One of the biggest risks of Autonomous Agents is getting stuck in an infinite loop - performing the same actions over and over again without getting anywhere, which not only wastes resources, but also crashes the user experience.gemini-cli A two-layer "immune system" is built in to combat the problem.

1. Low-cost rapid detection (hash-based): This is a rapid response mechanism. It slices the generated content into small chunks and calculates the hash value. If certain chunks of content are found to be repeated at high frequency over a short distance, as in the case of detecting stuttering, the system immediately decides that it is a loop. This method has a very low computational cost and is effective in intercepting those patterned, literal repetitions.
2. Higher-order semantic detection (LLM-based): As the number of dialog rounds increases, the looping pattern may become more insidious (e.g., repeatedly trying different ways to solve a problem that doesn't exist). At this point, the system will initiate higher-order detection. It will extract the most recent dialog history and call a lightweight model (e.g. Gemini FlashThis small model is used to determine whether the main Agent is "semantically" going in circles. This is equivalent to a bystander, from a higher dimension to examine whether the behavior of the main Agent is reasonable. According to the confidence level returned, the system can also dynamically adjust the frequency of the next check, realizing the balance between cost and effect.

This two-tiered mechanism reflects mature engineering thinking: solve the most common problems at the lowest cost, and use more expensive resources only when necessary.

Architecture trade-offs and perspectives

gemini-cli The monolithic Agent architecture, coupled with a lightweight "filesystem-as-database" persistence strategy, makes it simple, reliable, and easy to deploy. This is a pragmatic choice for individual developers and small to medium sized projects.
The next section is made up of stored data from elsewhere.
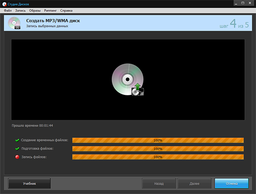This screenshot has height=194, width=256.
Task: Click the шаг 4 из 5 step indicator
Action: pos(234,24)
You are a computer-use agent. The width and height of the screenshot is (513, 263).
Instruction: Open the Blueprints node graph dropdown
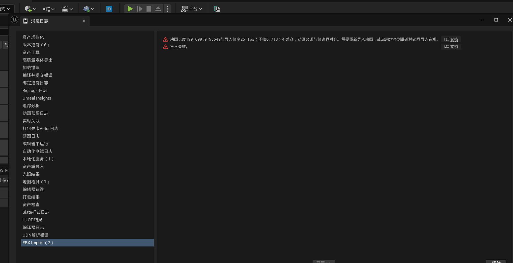pyautogui.click(x=49, y=9)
However, the bottleneck of this design is also obvious. The serial processing mechanism limits its execution efficiency. In the face of complex tasks that require a lot of parallel operations (e.g., analyzing and modifying multiple files at the same time), a single Agent can be overpowered.

Future advanced Agent architectures are more likely to move towards a multi-Agent collaboration model. You can envision a "master" Agent that breaks down tasks and distributes them to multiple specialized sub-agents - "code readers", "code generators", "test engineers", etc. They work in parallel and report back asynchronously, "Code Generator", "Test Engineer", etc., which work in parallel and report asynchronously. This architecture, while more complex in design, is certainly ahead of the break in terms of efficiency and capability ceiling.gemini-cli It shows us how far a solid and reliable single agent can go, and leaves us with a valuable reference for thinking about the evolution of the next-generation agent architecture.